What this means and how it will be interpreted are two different things.
What we will hear is a re-juggling of all the various ideas already taken for granted; Inflation, Dark Matter, Dark Energy, etc. and possibly some new patches, to explain the fact that observation failed to support theory. Again.
Is there some way to arrange all the pieces, so they come together as a coherent whole, or are some seriously flawed premises being taken for granted?
For those of us who have followed the evolution of cosmology over the decades, there are many details that haven’t been given the attention they deserve and for those following the field today, there are far more open questions and conflicting observations and theories than should allow the level of confidence currently expressed by the leading experts.
As someone with a lot of respect for expertise, I will give a fair amount of credence to even the more extreme ideas, such as multiverses, if there are no serious and obvious holes in the foundations on which they rest.
There is one gapping hole in the foundation that stands out like a sore thumb, to my elementary respect for basic logic.
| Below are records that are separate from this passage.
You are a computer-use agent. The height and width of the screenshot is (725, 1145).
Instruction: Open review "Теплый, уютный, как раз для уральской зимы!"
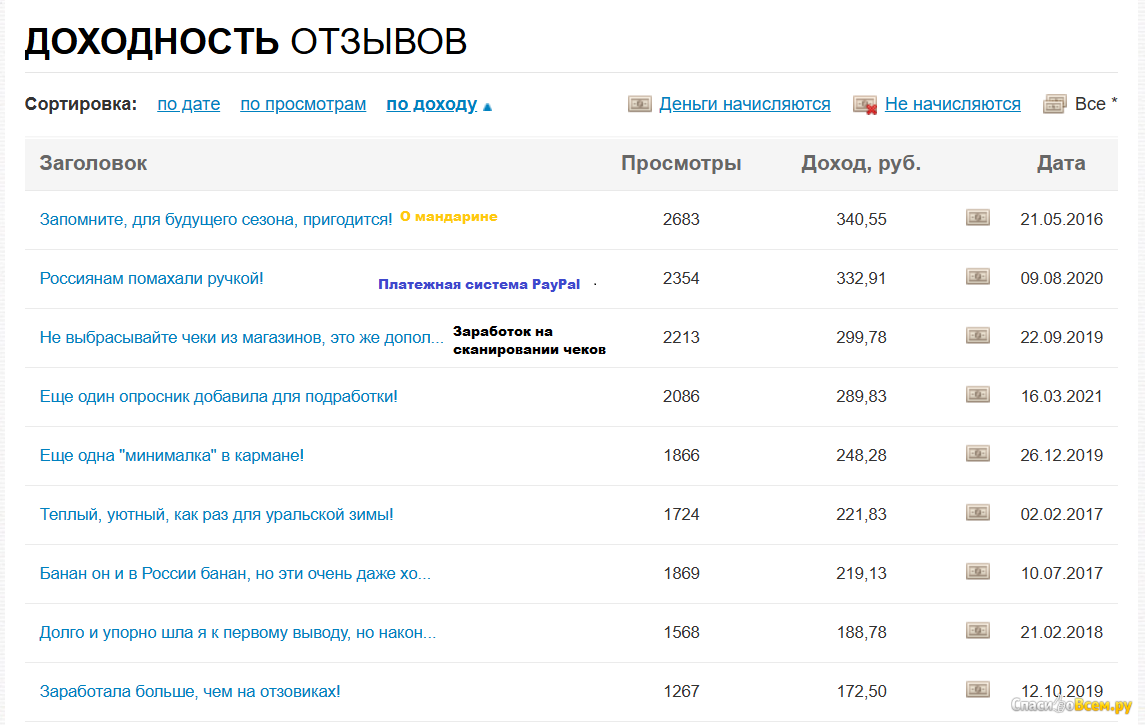(x=216, y=514)
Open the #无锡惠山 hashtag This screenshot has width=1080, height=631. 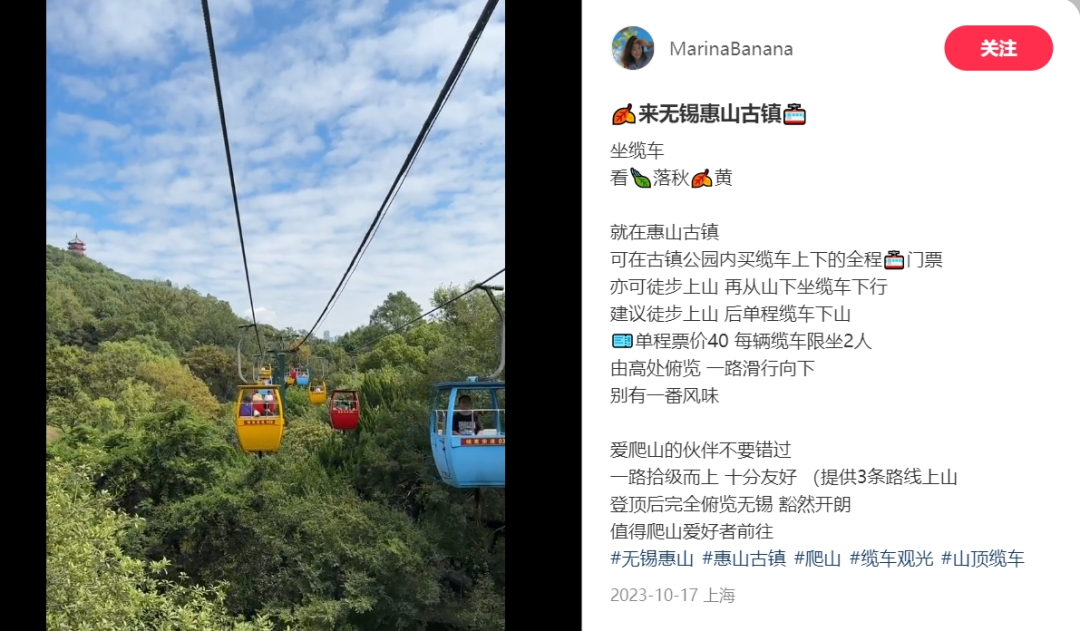pyautogui.click(x=652, y=558)
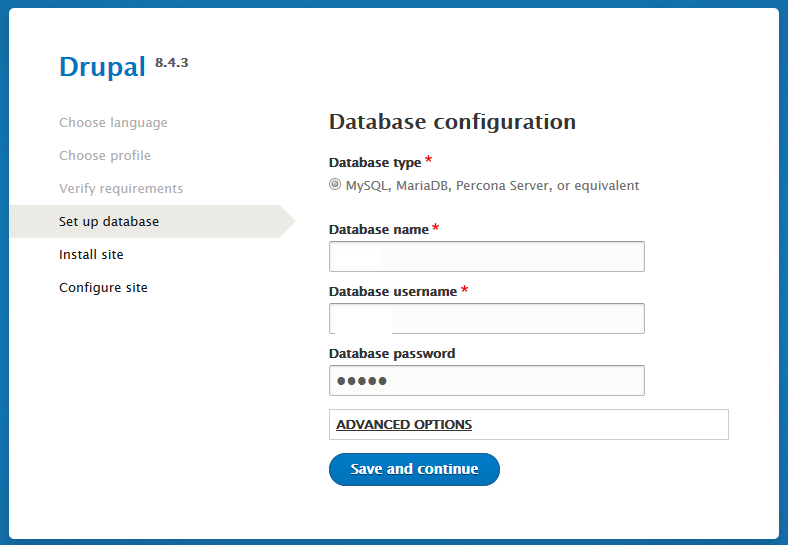The image size is (788, 545).
Task: Click into the Database password field
Action: [486, 380]
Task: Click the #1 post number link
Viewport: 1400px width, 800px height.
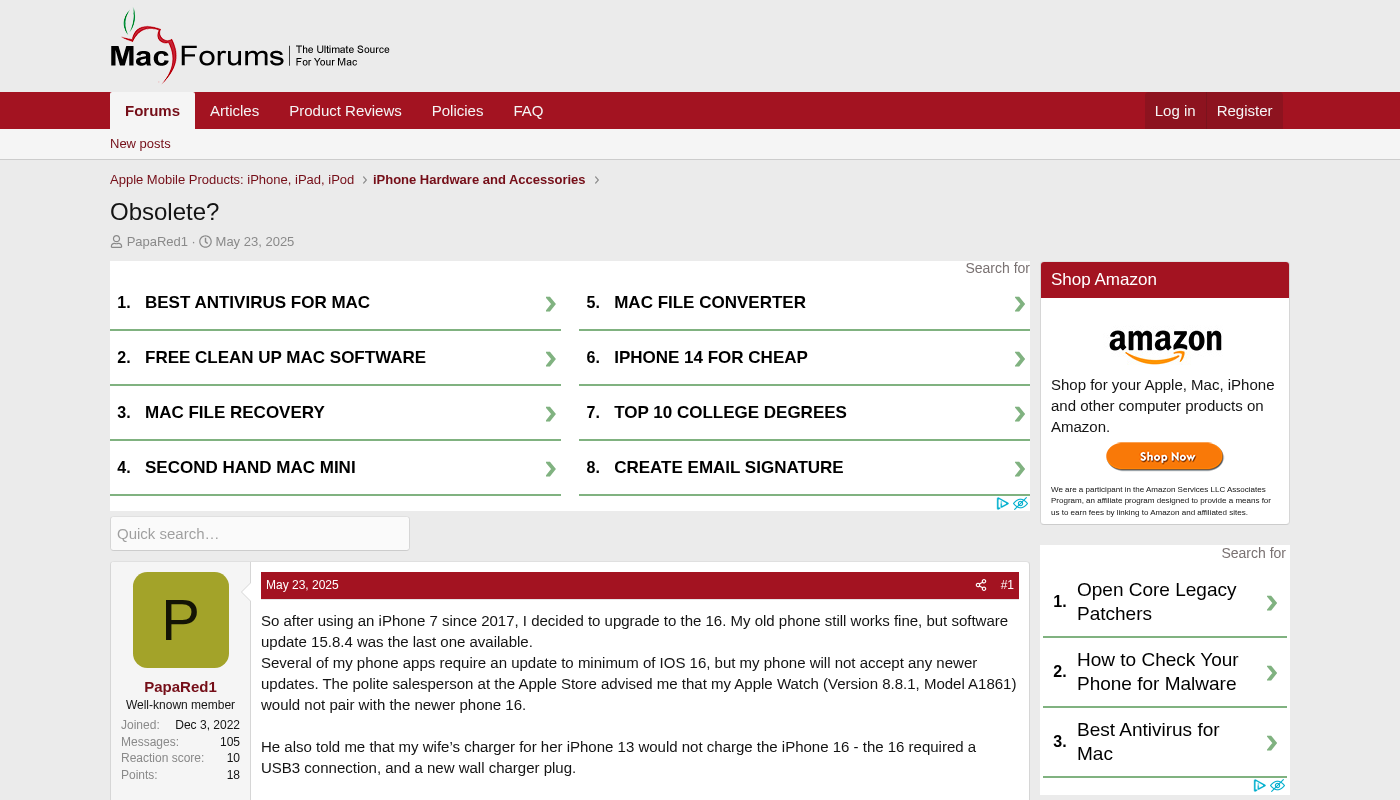Action: (1007, 585)
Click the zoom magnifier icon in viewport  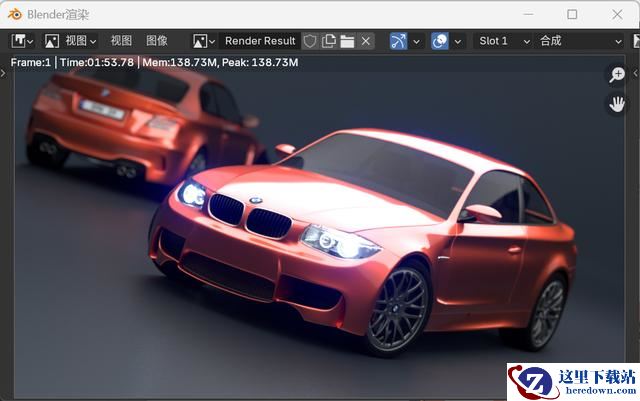tap(616, 75)
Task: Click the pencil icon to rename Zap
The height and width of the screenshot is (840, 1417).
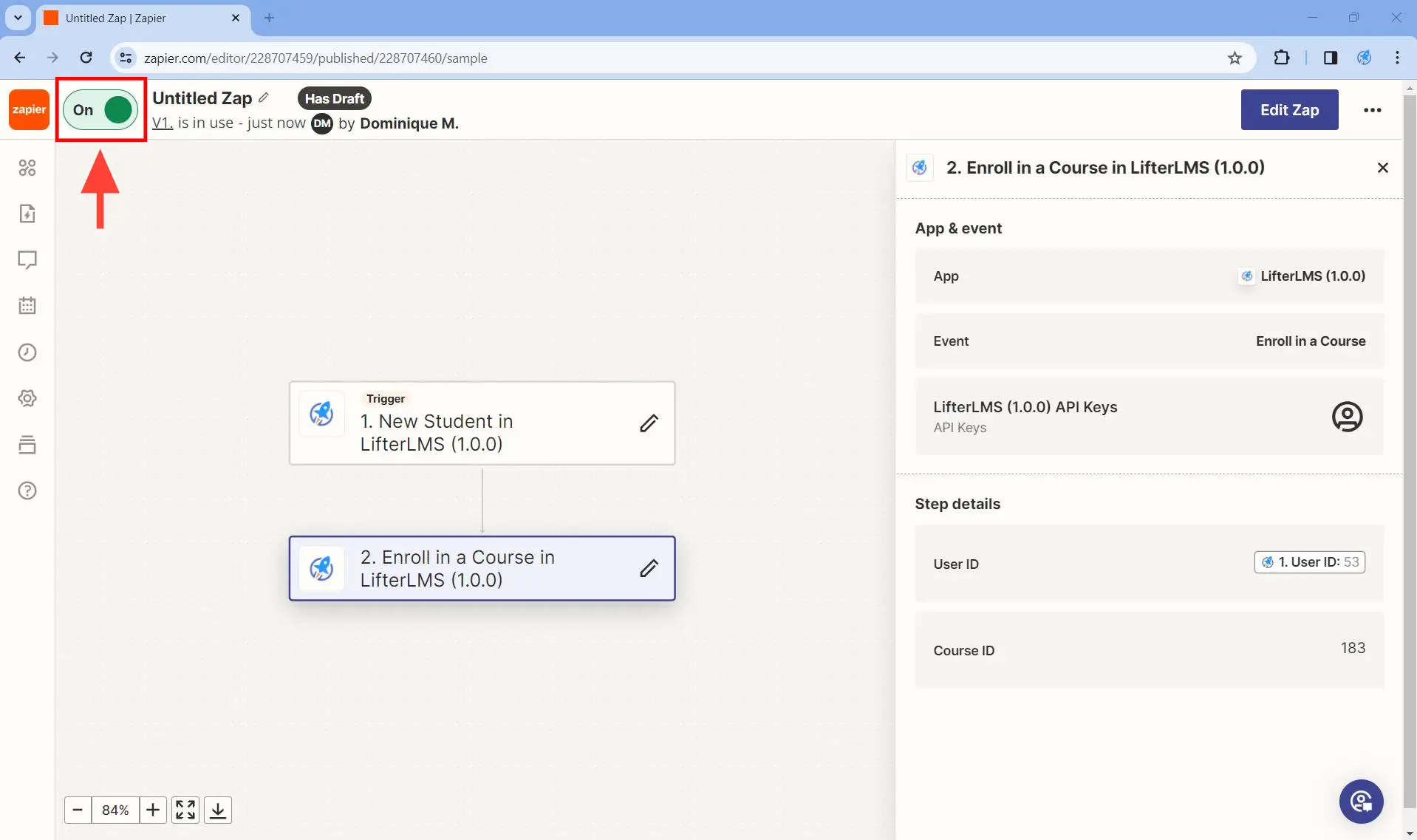Action: pos(264,98)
When galactic redshift was first observed and measured, it was a logical assumption that it was Doppler Shift. That as the source moves away and the energy has to travel an ever increasing distance, the frequency of the waves would be stretched and thus shifted to a lower frequency.
Yet as this redshift was ever more carefully calibrated, it became obvious that galaxies were not all just moving about, but that overall redshift increased proportional to distance in all directions. Which either means that redshift is an optical effect, or that we happen to be at the exact center of the universe.